Gastronomie und Hotellerie kämpfen mit Rekordkosten und schwindender Nachfrage
Emil LangeGastronomie und Hotellerie kämpfen mit Rekordkosten und schwindender Nachfrage
Die Hotel- und Gastronomiebranche steht vor enormen Herausforderungen, da steigende Kosten und sinkende Verbraucherausgaben ihre Spuren hinterlassen. Jana Schimke, die neue Hauptgeschäftsführerin des Deutschen Hotel- und Gaststättenverbandes (Dehoga), bezeichnet die Lage als dramatisch.
Die Inflation setzt der Branche stark zu. Die Umsätze sind im Vergleich zum Vorjahr um 5,1 Prozent zurückgegangen. Viele Menschen sparen angesichts der wirtschaftlichen Belastung zunehmend beim Essen außerhalb der eigenen vier Wände.

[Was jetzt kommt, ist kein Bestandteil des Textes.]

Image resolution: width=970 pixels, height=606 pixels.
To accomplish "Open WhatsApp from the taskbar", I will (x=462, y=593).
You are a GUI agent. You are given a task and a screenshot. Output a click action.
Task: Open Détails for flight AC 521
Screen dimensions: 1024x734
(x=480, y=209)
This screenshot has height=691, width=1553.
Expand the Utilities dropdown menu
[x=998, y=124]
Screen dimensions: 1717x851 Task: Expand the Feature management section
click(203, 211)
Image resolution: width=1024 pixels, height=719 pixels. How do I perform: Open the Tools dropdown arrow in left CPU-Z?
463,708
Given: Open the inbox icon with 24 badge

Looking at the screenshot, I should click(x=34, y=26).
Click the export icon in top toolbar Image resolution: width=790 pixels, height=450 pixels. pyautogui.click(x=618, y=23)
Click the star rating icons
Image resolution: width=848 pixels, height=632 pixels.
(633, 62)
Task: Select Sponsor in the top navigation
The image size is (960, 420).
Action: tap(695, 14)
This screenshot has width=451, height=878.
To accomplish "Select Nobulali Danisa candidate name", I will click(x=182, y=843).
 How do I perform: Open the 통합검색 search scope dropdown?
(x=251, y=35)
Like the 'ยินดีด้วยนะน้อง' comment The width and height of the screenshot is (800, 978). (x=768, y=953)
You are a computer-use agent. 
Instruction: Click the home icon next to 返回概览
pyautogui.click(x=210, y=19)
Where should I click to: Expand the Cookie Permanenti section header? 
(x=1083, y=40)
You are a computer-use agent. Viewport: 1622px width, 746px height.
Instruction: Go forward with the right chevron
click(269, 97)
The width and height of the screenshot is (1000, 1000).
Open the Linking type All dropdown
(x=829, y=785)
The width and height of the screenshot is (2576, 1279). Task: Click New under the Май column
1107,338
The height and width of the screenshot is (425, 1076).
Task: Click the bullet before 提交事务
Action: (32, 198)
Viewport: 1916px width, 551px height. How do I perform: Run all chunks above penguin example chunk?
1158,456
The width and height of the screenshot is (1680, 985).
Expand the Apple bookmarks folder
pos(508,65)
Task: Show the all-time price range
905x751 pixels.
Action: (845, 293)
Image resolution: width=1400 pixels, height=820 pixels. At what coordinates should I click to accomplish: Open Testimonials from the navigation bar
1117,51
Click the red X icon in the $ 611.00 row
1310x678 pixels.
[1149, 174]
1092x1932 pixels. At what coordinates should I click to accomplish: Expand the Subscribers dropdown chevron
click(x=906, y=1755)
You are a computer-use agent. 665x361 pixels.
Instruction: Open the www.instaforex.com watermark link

Fast alle Betriebe der Branche nennen steigende Energie- und Spritpreise als großes Problem. Acht von zehn kämpfen zudem mit höheren Ausgaben für Transport und Logistik. Hinzu kommt, dass 86 Prozent mit stark gestiegenen Preisen für Lebensmittel und Getränke zu kämpfen haben.
Der Konflikt im Iran hat die Situation weiter verschärft. Insgesamt geben 76 Prozent der Hotels und Restaurants an, dass die Verbraucherausgaben dadurch zurückgehen. Auch die Stornierungen nehmen zu – 47 Prozent der Betriebe sind betroffen. Die Hälfte aller Hotels und 38 Prozent der Restaurants verzeichnen rückläufige Buchungen.
Die Branche gerät von mehreren Seiten unter Druck. Höhere Kosten und eine schwächere Nachfrage drücken die Gewinne. Nun bleibt abzuwarten, ob sich die Lage in den kommenden Monaten bessert.